■ WHAT YOU WILL DO:
1: In the forum thread about the dog attack on a goat, which dogs did the poster see attacking Cracker Jack?
2: Using the forum thread about the dog attack on a goat, explain why the owners of the labs came to the poster's home yelling and cursing.

■ DOCUMENT EXTRACT:
--- Start ---
# Sad Announcement



## Carpenter Ranch (Aug 2, 2010)

Last week I had some neighbor dogs crawl under my fence & kill my FAVORITE buck. My dogs woke me up early in the morning and I saw 3 dogs in my buck pen attacking my buck, Cracker Jack. 2 yellow labs & a red haired dog. Animal Control found the dogs the next morning, but th eowners of the labs are going to fight me about it.

I just hate these people that move out of the city limits & think it is OK to let their dogs run wild. Cracker Jack was SO sweet & already had a junior championship when I bought him last August. He was a 4th generation Mini Nubian.

I just wanted to rant a little about these people. They are being VERY difficult to deal with & actually came to my home and were yelling & cussing at me that their dogs were being taken away over a "stupid, stinking goat". The nerve of some people!!

So I am in the market for 2 new Mini Nubian bucks that will be redy to breed this fall. If you have anything wonderful, let me know. I would prefer 5th or 6th/purebred.

Thanks for letting me rant. Cracker Jack was loved and will be missed.


----------



## KourtneyBrooke (Mar 14, 2011)

Ohmygosh, my heart aches for you... that is just terrible!! 

I agree with you, 100%!! People should not let their dogs run free to do as they please, **especially if they seek out and cause harm any other person or animal- period! This just makes me sick to my stomach... the best of luck to you in this matter. You are in my prayers & I am so sorry for your loss :tears:


----------



## toth boer goats (Jul 20, 2008)
--- End ---
■ DATASET ROWS:
--- Start ---
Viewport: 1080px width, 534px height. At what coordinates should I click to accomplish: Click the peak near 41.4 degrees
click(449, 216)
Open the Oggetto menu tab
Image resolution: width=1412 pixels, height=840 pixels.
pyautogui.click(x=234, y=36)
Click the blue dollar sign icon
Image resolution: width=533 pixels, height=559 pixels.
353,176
--- End ---
--- Start ---
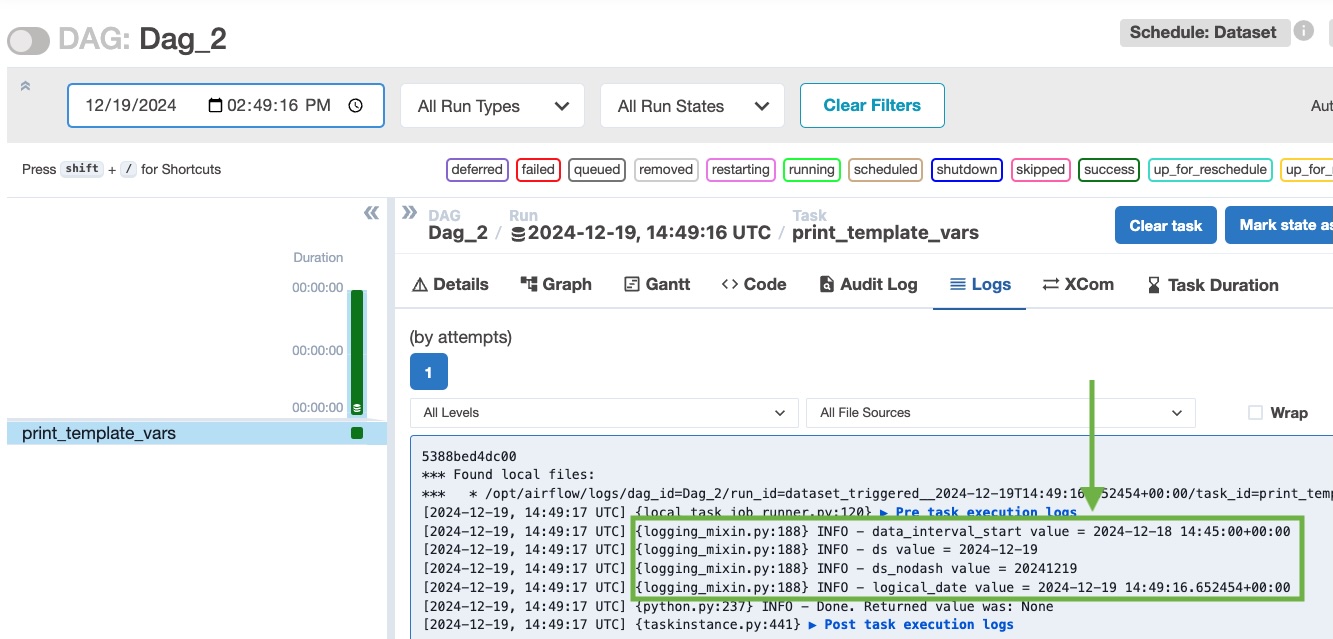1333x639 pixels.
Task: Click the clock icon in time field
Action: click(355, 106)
--- End ---
--- Start ---
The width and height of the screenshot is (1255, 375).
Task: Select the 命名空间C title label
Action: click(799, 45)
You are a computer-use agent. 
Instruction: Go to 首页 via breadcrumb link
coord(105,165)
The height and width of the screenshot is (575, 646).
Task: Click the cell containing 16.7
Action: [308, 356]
--- End ---
■ FULL SOLUTIONS:
1: Three dogs: two yellow labs and a red-haired dog.

2: They were angry that their dogs were being taken away, and in their view this was happening over a "stupid, stinking goat."